Here’s a quick rundown on my workflow for the diner scene. If you haven't seen it yet, the link is in the description.
This entire scene started with a single Midjourney image. I liked the aesthetic and wanted to test some different tools for character consistency and lip sync using an Image-to-Video workflow.
(The Toolkit) Here’s the full list of tools used for this scene:
- Image Gen: Midjourney & Nano Banana
- Image Editing: Adobe Photoshop & Midjourney
- Video Gen: Seedance, Kling
- Lip Sync: Kling & LipSync Pro on Wavespeed
- Audio: Veo3 (for dialogue only)
- Post-Production: Premiere, Topaz Upscaler, & FilmConvert Pro
(The Process)
My starting point was this Midjourney image. I immediately used the edit feature to "Zoom Out" and generate a wide shot of the scene.
Next, I took that source image into Nano Banana to create my different camera angles. My prompts were direct commands like, "Over-the-shoulder shot of the woman," or "Create a waitress pouring coffee."
From there, I bring every image into Photoshop for fine-tuning, ensuring a 16:9 aspect ratio. Each finalized still image becomes the starting point for a video clip.

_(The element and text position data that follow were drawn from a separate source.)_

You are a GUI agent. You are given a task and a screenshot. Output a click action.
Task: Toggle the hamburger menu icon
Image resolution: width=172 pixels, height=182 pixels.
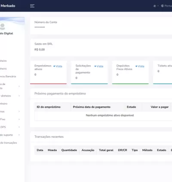tap(32, 6)
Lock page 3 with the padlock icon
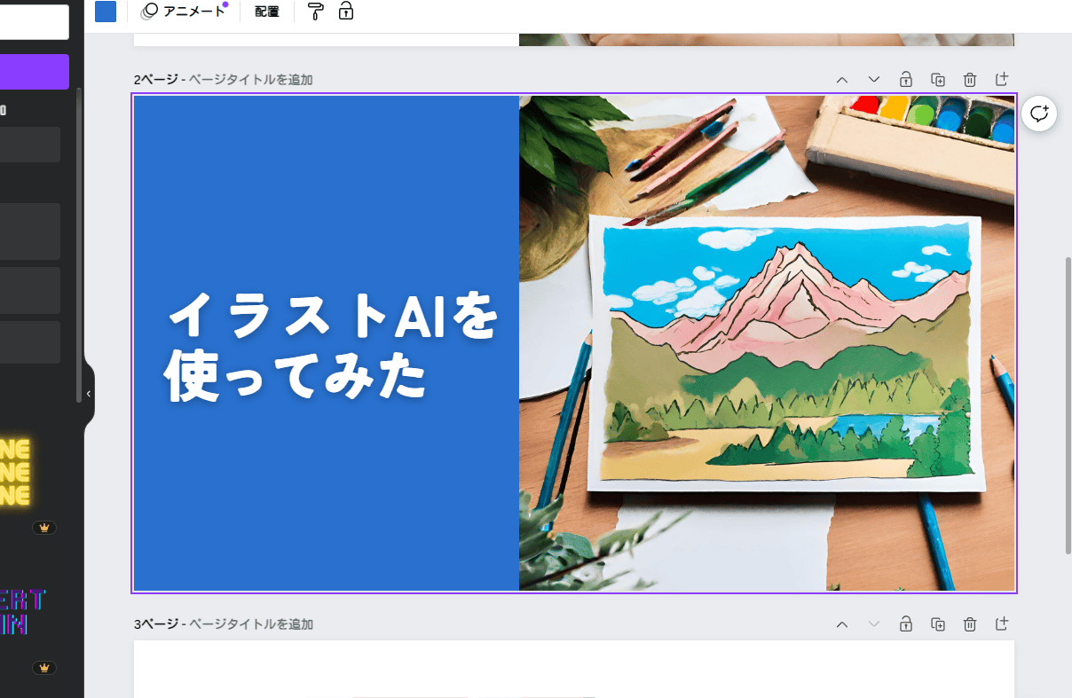This screenshot has width=1072, height=698. pos(906,623)
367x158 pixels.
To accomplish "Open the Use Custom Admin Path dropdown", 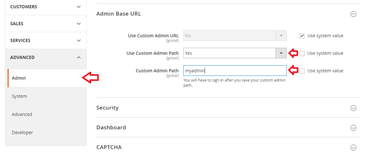I will [235, 53].
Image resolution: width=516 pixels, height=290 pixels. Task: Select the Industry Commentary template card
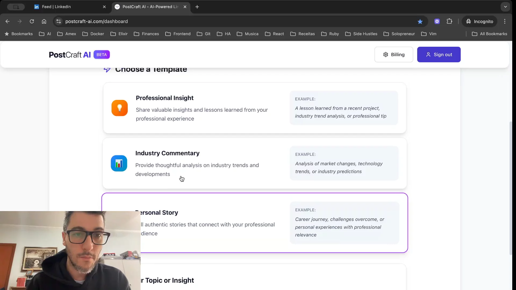point(204,163)
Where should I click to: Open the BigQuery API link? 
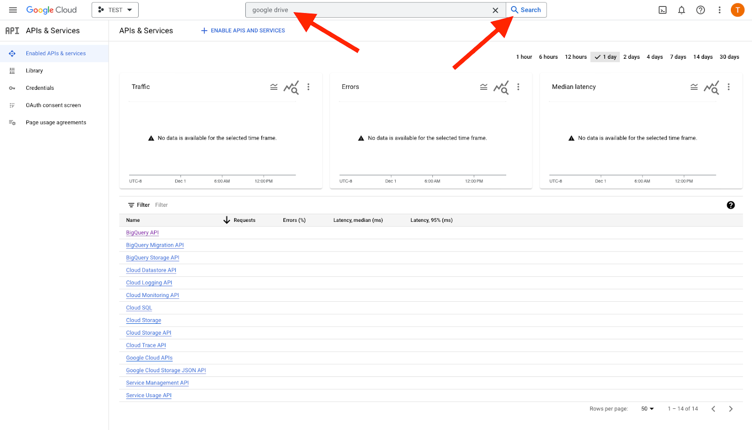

With a folder full of these polished images, I upload them to Seedance to generate motion. My prompts here are simple actions: "The woman talks," "The man listens," "The waitress walks away."
(Post-Production & Final Polish)
I assemble all the Seedance clips in Adobe Premiere. At this stage, I completely ignore lip sync and focus only on the pacing of the visual edit.
Once the scene is assembled, I record and place the final dialogue. For this scene, I used Veo3 for the woman’s lines and recorded the man’s lines myself, though I plan on using real actors in the future for better performance.
With the dialogue timed out in the sequence, I address lip sync as the final step. On a shot-by-shot basis, I use either Kling's built-in feature or LipSync Pro, depending on which gives the better result.
To finish, I add sound design, music, and a grain effect from FilmConvert Pro to give it that cinematic texture. And that's the whole process.